§ The task
The expected output is the complete listing, copied word for word.

____ Source data

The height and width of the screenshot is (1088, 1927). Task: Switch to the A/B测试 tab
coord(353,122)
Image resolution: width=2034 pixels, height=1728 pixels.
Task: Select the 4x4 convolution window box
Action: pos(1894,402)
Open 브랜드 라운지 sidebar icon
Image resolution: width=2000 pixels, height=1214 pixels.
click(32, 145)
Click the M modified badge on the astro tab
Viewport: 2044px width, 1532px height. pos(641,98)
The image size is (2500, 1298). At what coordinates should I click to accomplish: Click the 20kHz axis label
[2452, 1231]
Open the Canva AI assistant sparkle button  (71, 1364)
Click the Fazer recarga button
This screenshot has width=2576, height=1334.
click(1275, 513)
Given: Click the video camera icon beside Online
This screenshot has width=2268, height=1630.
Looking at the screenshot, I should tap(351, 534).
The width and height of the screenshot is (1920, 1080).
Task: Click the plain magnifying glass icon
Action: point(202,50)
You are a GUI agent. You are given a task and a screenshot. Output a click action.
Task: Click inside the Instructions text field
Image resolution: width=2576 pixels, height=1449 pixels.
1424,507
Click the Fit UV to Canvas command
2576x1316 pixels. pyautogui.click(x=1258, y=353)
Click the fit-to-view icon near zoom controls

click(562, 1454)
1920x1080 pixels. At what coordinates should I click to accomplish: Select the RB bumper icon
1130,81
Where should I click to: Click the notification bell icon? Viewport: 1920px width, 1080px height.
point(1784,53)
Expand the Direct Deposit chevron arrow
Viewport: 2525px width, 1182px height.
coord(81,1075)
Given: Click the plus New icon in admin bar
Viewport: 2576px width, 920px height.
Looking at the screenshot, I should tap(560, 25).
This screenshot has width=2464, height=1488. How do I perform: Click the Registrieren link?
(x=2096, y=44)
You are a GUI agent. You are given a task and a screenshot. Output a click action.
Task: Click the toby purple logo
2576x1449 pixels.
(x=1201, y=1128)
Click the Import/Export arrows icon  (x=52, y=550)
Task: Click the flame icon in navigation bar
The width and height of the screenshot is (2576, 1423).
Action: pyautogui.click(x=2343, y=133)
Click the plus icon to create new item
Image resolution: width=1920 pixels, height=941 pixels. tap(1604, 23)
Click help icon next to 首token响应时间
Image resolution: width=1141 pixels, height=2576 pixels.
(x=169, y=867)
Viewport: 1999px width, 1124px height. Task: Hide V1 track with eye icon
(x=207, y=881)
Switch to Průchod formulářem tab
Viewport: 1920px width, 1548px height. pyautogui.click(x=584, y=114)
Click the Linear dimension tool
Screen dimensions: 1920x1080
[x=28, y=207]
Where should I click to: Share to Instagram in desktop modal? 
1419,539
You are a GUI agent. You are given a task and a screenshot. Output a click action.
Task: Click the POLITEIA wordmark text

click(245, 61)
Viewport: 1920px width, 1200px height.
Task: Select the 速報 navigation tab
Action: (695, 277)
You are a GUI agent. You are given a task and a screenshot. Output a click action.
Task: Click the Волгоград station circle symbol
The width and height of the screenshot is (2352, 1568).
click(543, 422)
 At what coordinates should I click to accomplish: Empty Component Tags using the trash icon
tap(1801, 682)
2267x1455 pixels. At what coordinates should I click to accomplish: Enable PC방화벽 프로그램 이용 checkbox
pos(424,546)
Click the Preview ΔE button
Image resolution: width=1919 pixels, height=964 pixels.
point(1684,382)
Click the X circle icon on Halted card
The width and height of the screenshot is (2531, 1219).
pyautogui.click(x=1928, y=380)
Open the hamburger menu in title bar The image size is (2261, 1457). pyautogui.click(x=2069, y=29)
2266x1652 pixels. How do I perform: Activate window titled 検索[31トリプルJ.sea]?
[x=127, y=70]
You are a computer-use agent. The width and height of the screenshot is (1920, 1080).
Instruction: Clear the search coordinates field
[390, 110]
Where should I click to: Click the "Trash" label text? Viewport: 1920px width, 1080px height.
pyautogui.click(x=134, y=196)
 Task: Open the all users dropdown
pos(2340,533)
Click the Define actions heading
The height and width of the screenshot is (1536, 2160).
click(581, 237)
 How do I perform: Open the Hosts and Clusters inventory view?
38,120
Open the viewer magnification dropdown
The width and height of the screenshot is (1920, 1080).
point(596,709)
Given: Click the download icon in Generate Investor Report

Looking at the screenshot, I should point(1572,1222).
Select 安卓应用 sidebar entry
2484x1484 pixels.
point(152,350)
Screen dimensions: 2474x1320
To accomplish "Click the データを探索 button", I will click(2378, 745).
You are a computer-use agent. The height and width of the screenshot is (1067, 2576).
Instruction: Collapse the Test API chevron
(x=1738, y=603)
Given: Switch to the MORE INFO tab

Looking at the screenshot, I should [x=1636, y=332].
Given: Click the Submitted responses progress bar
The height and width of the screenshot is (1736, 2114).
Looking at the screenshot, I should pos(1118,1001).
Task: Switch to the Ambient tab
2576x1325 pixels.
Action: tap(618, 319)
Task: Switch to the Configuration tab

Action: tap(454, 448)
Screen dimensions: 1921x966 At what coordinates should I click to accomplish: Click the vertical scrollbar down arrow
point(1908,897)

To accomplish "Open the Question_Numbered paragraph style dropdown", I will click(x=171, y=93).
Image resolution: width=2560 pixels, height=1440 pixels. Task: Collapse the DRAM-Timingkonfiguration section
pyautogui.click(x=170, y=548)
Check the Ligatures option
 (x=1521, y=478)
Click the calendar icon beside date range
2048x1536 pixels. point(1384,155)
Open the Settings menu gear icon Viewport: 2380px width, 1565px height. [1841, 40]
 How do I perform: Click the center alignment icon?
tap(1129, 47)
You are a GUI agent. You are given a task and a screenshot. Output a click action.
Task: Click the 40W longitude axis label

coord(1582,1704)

________

§ Answer to this problem
The height and width of the screenshot is (1088, 1927). Task: Switch to the A/B测试 tab
coord(353,122)
Image resolution: width=2034 pixels, height=1728 pixels.
Task: Select the 4x4 convolution window box
Action: pos(1894,402)
Open 브랜드 라운지 sidebar icon
Image resolution: width=2000 pixels, height=1214 pixels.
click(32, 145)
Click the M modified badge on the astro tab
Viewport: 2044px width, 1532px height. pos(641,98)
The image size is (2500, 1298). At what coordinates should I click to accomplish: Click the 20kHz axis label
[2452, 1231]
Open the Canva AI assistant sparkle button  (71, 1364)
Click the Fazer recarga button
This screenshot has width=2576, height=1334.
click(1275, 513)
Given: Click the video camera icon beside Online
This screenshot has width=2268, height=1630.
Looking at the screenshot, I should tap(351, 534).
The width and height of the screenshot is (1920, 1080).
Task: Click the plain magnifying glass icon
Action: point(202,50)
You are a GUI agent. You are given a task and a screenshot. Output a click action.
Task: Click inside the Instructions text field
Image resolution: width=2576 pixels, height=1449 pixels.
1424,507
Click the Fit UV to Canvas command
2576x1316 pixels. pyautogui.click(x=1258, y=353)
Click the fit-to-view icon near zoom controls

click(562, 1454)
1920x1080 pixels. At what coordinates should I click to accomplish: Select the RB bumper icon
1130,81
Where should I click to: Click the notification bell icon? Viewport: 1920px width, 1080px height.
point(1784,53)
Expand the Direct Deposit chevron arrow
Viewport: 2525px width, 1182px height.
coord(81,1075)
Given: Click the plus New icon in admin bar
Viewport: 2576px width, 920px height.
Looking at the screenshot, I should tap(560, 25).
This screenshot has width=2464, height=1488. How do I perform: Click the Registrieren link?
(x=2096, y=44)
You are a GUI agent. You are given a task and a screenshot. Output a click action.
Task: Click the toby purple logo
2576x1449 pixels.
(x=1201, y=1128)
Click the Import/Export arrows icon  (x=52, y=550)
Task: Click the flame icon in navigation bar
The width and height of the screenshot is (2576, 1423).
Action: pyautogui.click(x=2343, y=133)
Click the plus icon to create new item
Image resolution: width=1920 pixels, height=941 pixels. tap(1604, 23)
Click help icon next to 首token响应时间
Image resolution: width=1141 pixels, height=2576 pixels.
(x=169, y=867)
Viewport: 1999px width, 1124px height. Task: Hide V1 track with eye icon
(x=207, y=881)
Switch to Průchod formulářem tab
Viewport: 1920px width, 1548px height. pyautogui.click(x=584, y=114)
Click the Linear dimension tool
Screen dimensions: 1920x1080
[x=28, y=207]
Where should I click to: Share to Instagram in desktop modal? 
1419,539
You are a GUI agent. You are given a task and a screenshot. Output a click action.
Task: Click the POLITEIA wordmark text

click(245, 61)
Viewport: 1920px width, 1200px height.
Task: Select the 速報 navigation tab
Action: (695, 277)
You are a GUI agent. You are given a task and a screenshot. Output a click action.
Task: Click the Волгоград station circle symbol
The width and height of the screenshot is (2352, 1568).
click(543, 422)
 At what coordinates should I click to accomplish: Empty Component Tags using the trash icon
tap(1801, 682)
2267x1455 pixels. At what coordinates should I click to accomplish: Enable PC방화벽 프로그램 이용 checkbox
pos(424,546)
Click the Preview ΔE button
Image resolution: width=1919 pixels, height=964 pixels.
point(1684,382)
Click the X circle icon on Halted card
The width and height of the screenshot is (2531, 1219).
pyautogui.click(x=1928, y=380)
Open the hamburger menu in title bar The image size is (2261, 1457). pyautogui.click(x=2069, y=29)
2266x1652 pixels. How do I perform: Activate window titled 検索[31トリプルJ.sea]?
[x=127, y=70]
You are a computer-use agent. The width and height of the screenshot is (1920, 1080).
Instruction: Clear the search coordinates field
[390, 110]
Where should I click to: Click the "Trash" label text? Viewport: 1920px width, 1080px height.
pyautogui.click(x=134, y=196)
 Task: Open the all users dropdown
pos(2340,533)
Click the Define actions heading
The height and width of the screenshot is (1536, 2160).
click(581, 237)
 How do I perform: Open the Hosts and Clusters inventory view?
38,120
Open the viewer magnification dropdown
The width and height of the screenshot is (1920, 1080).
point(596,709)
Given: Click the download icon in Generate Investor Report

Looking at the screenshot, I should point(1572,1222).
Select 安卓应用 sidebar entry
2484x1484 pixels.
point(152,350)
Screen dimensions: 2474x1320
To accomplish "Click the データを探索 button", I will click(2378, 745).
You are a computer-use agent. The height and width of the screenshot is (1067, 2576).
Instruction: Collapse the Test API chevron
(x=1738, y=603)
Given: Switch to the MORE INFO tab

Looking at the screenshot, I should [x=1636, y=332].
Given: Click the Submitted responses progress bar
The height and width of the screenshot is (1736, 2114).
Looking at the screenshot, I should pos(1118,1001).
Task: Switch to the Ambient tab
2576x1325 pixels.
Action: tap(618, 319)
Task: Switch to the Configuration tab

Action: tap(454, 448)
Screen dimensions: 1921x966 At what coordinates should I click to accomplish: Click the vertical scrollbar down arrow
point(1908,897)

To accomplish "Open the Question_Numbered paragraph style dropdown", I will click(x=171, y=93).
Image resolution: width=2560 pixels, height=1440 pixels. Task: Collapse the DRAM-Timingkonfiguration section
pyautogui.click(x=170, y=548)
Check the Ligatures option
 (x=1521, y=478)
Click the calendar icon beside date range
2048x1536 pixels. point(1384,155)
Open the Settings menu gear icon Viewport: 2380px width, 1565px height. [1841, 40]
 How do I perform: Click the center alignment icon?
tap(1129, 47)
You are a GUI agent. You are given a task and a screenshot. Output a click action.
Task: Click the 40W longitude axis label

coord(1582,1704)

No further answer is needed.